Check if /usr/bin/sum is available.

(BM, 51) The RMS-CF interface is inconsistent and will require operator intervention. The routine "routine" failed with errno errno - "error_reason"

Content:

While setting up CF, if RMS encounters a problem in the routine routine that can either be "dlopen" or "dlsym", it exits with exit code 95 or 94 respectively. The error_reason gives the reason for the error.

Corrective action:

Record this message, collect investigation information, and contact field engineers. For details on collecting the investigation information, see "PRIMECLUSTER Installation and Administration Guide."

(BM, 58) Not enough memory -- RMS cannot continue its operations and is shutting down

Content:

This is a generic message that is printed to the switchlog before RMS discontinues its functioning because it does not have enough memory for it to operate.

Corrective action:

Possible causes are:

Insufficient memory resources
Incorrect kernel parameter setting

Reexamine the estimation of the memory resources that are required for the entire system. For information on the amount of memory required for operation of PRIMECLUSTER, see the PRIMECLUSTER Installation Guide, which is provided with each product.
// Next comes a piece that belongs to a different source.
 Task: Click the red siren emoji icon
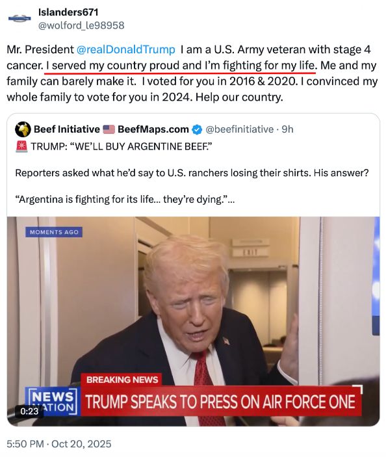point(21,147)

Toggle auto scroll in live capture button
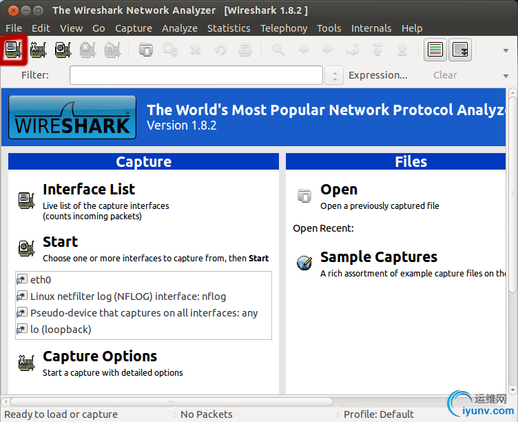tap(460, 50)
If you still have the problem, confirm that the kernel parameter settings are correct by referring to "Setup (initial configuration)" of PRIMECLUSTER Designsheets for PRIMECLUSTER 4.4 or later, or "Kernel Parameter Worksheet" of "PRIMECLUSTER Installation and Administration Guide" for PRIMECLUSTER 4.3 or earlier. Change the settings, as needed, and then reboot the system.
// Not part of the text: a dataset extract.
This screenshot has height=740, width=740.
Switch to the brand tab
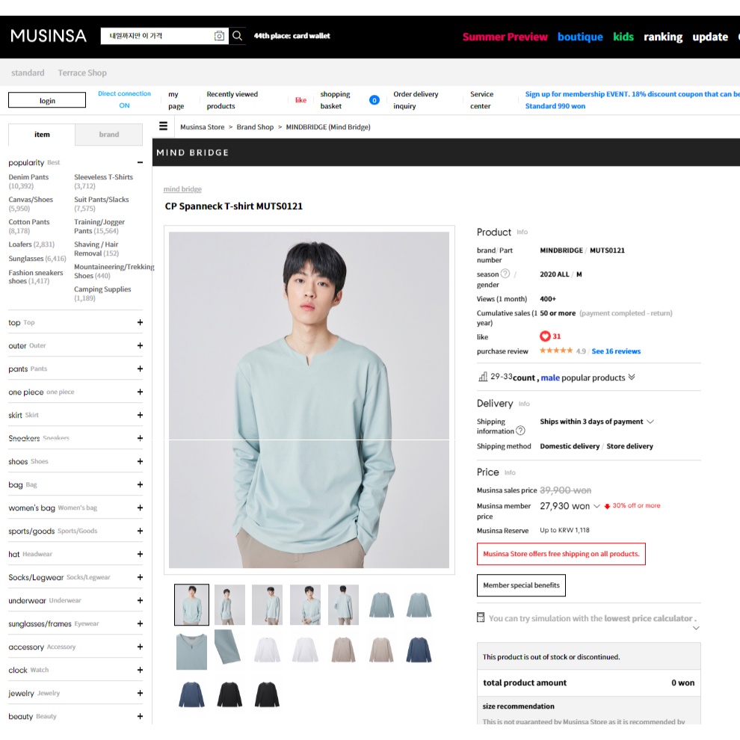(108, 135)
If the error still cannot be solved after the above actions, record this message, collect investigation information, and contact field engineers. For details on collecting the investigation information, see "PRIMECLUSTER Installation and Administration Guide."

(BM, 67) An error occurred while writing out the RMS configuration after dynamic modification. RMS is shutting down.

Content:

Upon concluding dynamic modification, RMS dumps out its current configuration into a file /var/tmp/config.us. If this cannot be done, RMS cannot recalculate configuration's checksum. Therefore, it shuts down.

Corrective action:

The previous message in switchlog explains why RMS has not been able to write down the configuration

file. Correct the host environment according to the description, or contact field engineers.

(BM, 69) Some of the OS message queue parameters msgmax= <msgmax>, msgmnb= <msgmnb>, msgmni=<msgmni>, msgtql=<msgtql> are below lower bounds <hvmsgmax>, <hvmsgmnb>, <hvmsgmni>, <hvmsgtql>. RMS is shutting down.

Content:

One or more of the system defined message queue parameters is not sufficient for correct operation of RMS. RMS exits with exit code 28.

Corrective action:

Change the OS message queue parameters and reboot the OS before restarting RMS.

(BM, 89) The SysNode length is length. This is greater than the maximum allowable length of maxlength. RMS will now shut down.

Content:

The SysNode name length is greater than the maximum allowable length.

Corrective action:

Ensure that the length of the SysNode name is less than maxlength.

(BM, 116) The RMS-CF interface is inconsistent and will require operator intervention. The CF layer is not yet initialized.

Content:

RMS is started before CF has been started.

Corrective action:

Start RMS again after CF has been started.

(BM, 117) The RMS-CIP interface state on the local node cannot be determined due to error in popen() -- errno = errornumber: errortext.

Content:

RMS internal error.

Corrective action:

Record this message, collect investigation information, and contact field engineers. For details on collecting the investigation information, see "PRIMECLUSTER Installation and Administration Guide."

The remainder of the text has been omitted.